Not wanting to be a retiree who focused on lawn maintenance to keep busy, Joe promptly applied to the Peace Corps and received a position with an environmental agency in Falmouth, Jamaica, just a few miles from Montego Bay where Ellen and he had spent their honeymoon. After that stint, Joe and Ellen enjoyed many more trips and adventures together. They loved spending time with their six children and their families, which includes 19 grandchildren. At 6 feet, 7 inches tall, he was humble and disliked talking about himself. He was often referred to as the “gentle giant.” He loved singing and dancing throughout his life. Prayer was always his foundation and center.
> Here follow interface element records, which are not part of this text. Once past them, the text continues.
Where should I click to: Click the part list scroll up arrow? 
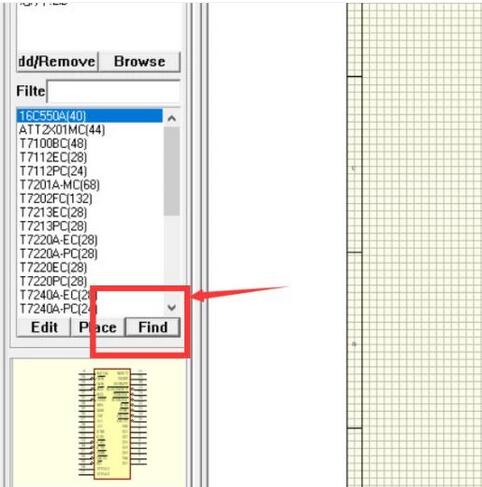pyautogui.click(x=172, y=118)
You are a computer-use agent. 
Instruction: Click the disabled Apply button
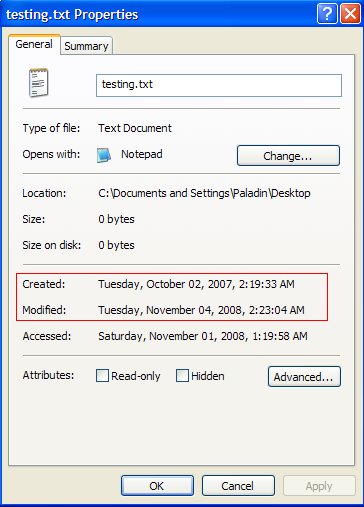[x=319, y=486]
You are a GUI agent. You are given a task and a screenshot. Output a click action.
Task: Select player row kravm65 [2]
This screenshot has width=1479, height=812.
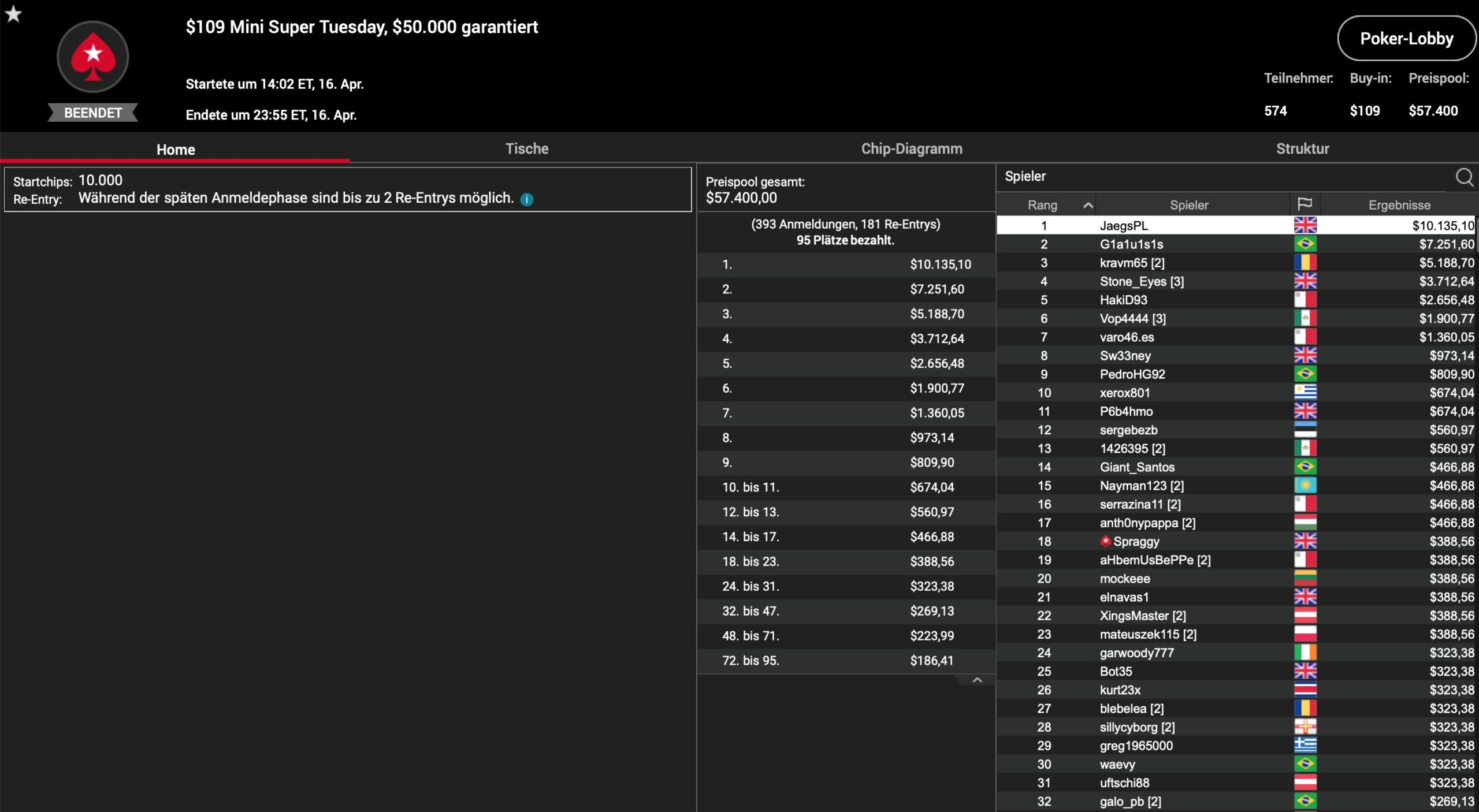(1132, 263)
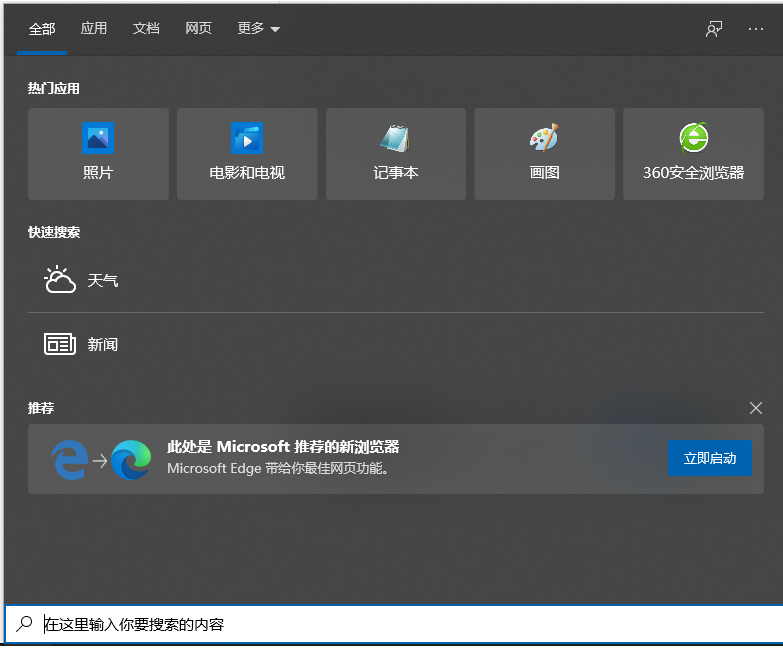Launch 360安全浏览器 browser tile
Image resolution: width=783 pixels, height=648 pixels.
click(693, 154)
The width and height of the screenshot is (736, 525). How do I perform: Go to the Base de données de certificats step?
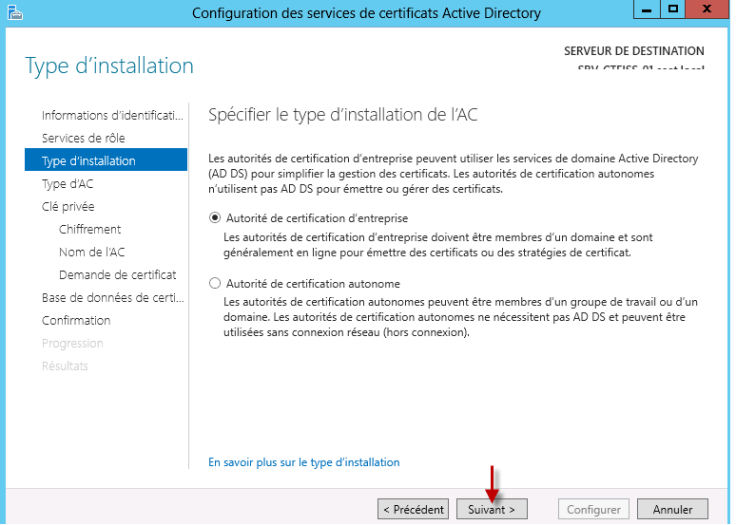tap(113, 298)
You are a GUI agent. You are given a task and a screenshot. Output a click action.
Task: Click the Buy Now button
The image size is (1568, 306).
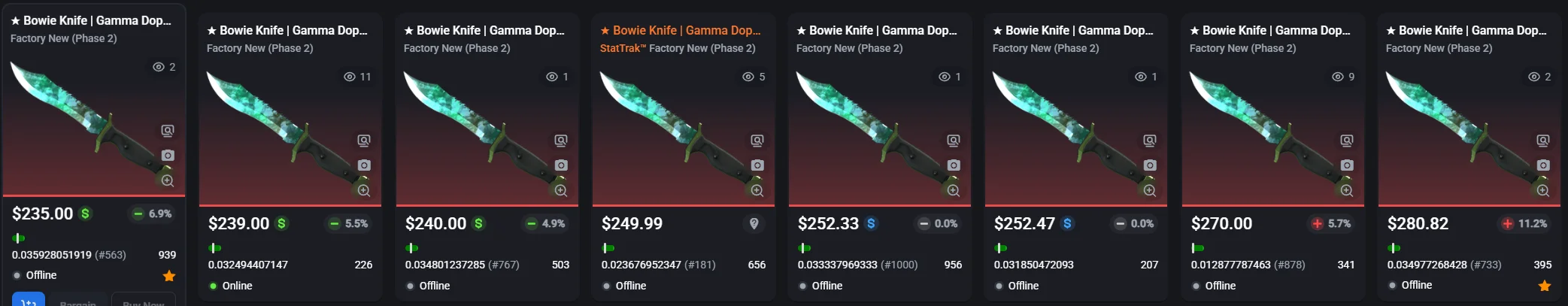[x=144, y=301]
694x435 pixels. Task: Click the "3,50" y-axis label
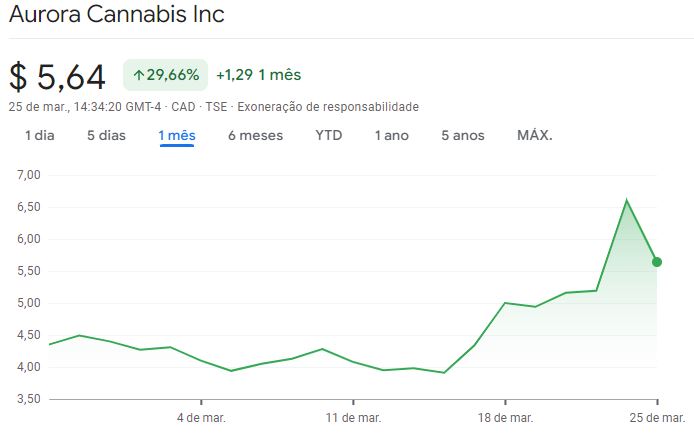click(x=27, y=399)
Joe’s legacy was a love for the mountains and the outdoors, a strong faith that sustained him through hard times, a keen intelligence and passion for reading, a sharp sense of humor, and an overriding love for his family.

Joe was preceded in death by his parents, his sisters Margaret Coder and Marian Anciaux, and his granddaughter Abigail Hope Ries.

He is survived by his wife, Ellen; and his six children, John Ries (Susannah) and children Violet and Gavin; Elizabeth Ries and children Maxwell and Lucinda Simpson; Justin Ries (Linda) and children Megan and William Ries; Matthew Ries (Alicia) and children Sarah, Katie, Sophia, Rebecca, David and Thomas; Mary Ries Nguyen (Frank) and children Joshua, Emily and Madeline; and Margaret Ries Frohlich (Joseph) and children Elise, Lily and James. He is also survived by numerous nieces and nephews.

A rosary will be said at 10 a.m. Saturday, Sept. 3, at St. Matthew’s Catholic Church in Kalispell. A funeral Mass to celebrate Joe’s life will begin at 11 a.m. A luncheon will follow downstairs in the fellowship hall.